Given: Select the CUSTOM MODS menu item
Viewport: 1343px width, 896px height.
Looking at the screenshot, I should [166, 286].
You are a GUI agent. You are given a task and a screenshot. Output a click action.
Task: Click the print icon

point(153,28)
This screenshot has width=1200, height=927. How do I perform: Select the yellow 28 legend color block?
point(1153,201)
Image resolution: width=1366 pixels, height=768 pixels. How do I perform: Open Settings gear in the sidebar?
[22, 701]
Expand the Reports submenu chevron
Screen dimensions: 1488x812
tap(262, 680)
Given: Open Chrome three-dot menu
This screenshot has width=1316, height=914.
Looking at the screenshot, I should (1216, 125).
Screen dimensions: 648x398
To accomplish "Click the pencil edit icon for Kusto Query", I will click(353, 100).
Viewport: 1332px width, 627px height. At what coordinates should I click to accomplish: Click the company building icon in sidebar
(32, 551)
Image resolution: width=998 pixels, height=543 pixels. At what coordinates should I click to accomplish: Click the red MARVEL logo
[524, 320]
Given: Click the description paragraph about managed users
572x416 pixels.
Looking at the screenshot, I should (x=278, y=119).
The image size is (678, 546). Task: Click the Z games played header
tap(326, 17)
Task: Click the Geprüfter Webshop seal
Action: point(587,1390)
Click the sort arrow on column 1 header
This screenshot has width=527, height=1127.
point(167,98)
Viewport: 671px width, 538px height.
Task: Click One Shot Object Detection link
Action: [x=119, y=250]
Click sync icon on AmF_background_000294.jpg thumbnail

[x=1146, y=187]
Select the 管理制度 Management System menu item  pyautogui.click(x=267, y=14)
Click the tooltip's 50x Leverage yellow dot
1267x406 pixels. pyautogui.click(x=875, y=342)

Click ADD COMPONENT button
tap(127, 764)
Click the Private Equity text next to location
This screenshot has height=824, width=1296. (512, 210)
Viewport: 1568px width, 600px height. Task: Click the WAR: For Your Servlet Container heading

■ ■ ■ ■ ■

### PROBLEM
Copy out every line of the listing above without changing anything.

### TASK RESULT
Given: Select the CUSTOM MODS menu item
Viewport: 1343px width, 896px height.
Looking at the screenshot, I should [166, 286].
You are a GUI agent. You are given a task and a screenshot. Output a click action.
Task: Click the print icon

point(153,28)
This screenshot has width=1200, height=927. How do I perform: Select the yellow 28 legend color block?
point(1153,201)
Image resolution: width=1366 pixels, height=768 pixels. How do I perform: Open Settings gear in the sidebar?
[22, 701]
Expand the Reports submenu chevron
Screen dimensions: 1488x812
tap(262, 680)
Given: Open Chrome three-dot menu
This screenshot has width=1316, height=914.
Looking at the screenshot, I should (1216, 125).
Screen dimensions: 648x398
To accomplish "Click the pencil edit icon for Kusto Query", I will click(353, 100).
Viewport: 1332px width, 627px height. At what coordinates should I click to accomplish: Click the company building icon in sidebar
(32, 551)
Image resolution: width=998 pixels, height=543 pixels. At what coordinates should I click to accomplish: Click the red MARVEL logo
[524, 320]
Given: Click the description paragraph about managed users
572x416 pixels.
Looking at the screenshot, I should (x=278, y=119).
The image size is (678, 546). Task: Click the Z games played header
tap(326, 17)
Task: Click the Geprüfter Webshop seal
Action: point(587,1390)
Click the sort arrow on column 1 header
This screenshot has width=527, height=1127.
point(167,98)
Viewport: 671px width, 538px height.
Task: Click One Shot Object Detection link
Action: [x=119, y=250]
Click sync icon on AmF_background_000294.jpg thumbnail

[x=1146, y=187]
Select the 管理制度 Management System menu item  pyautogui.click(x=267, y=14)
Click the tooltip's 50x Leverage yellow dot
1267x406 pixels. pyautogui.click(x=875, y=342)

Click ADD COMPONENT button
tap(127, 764)
Click the Private Equity text next to location
This screenshot has height=824, width=1296. (512, 210)
Viewport: 1568px width, 600px height. Task: Click the WAR: For Your Servlet Container heading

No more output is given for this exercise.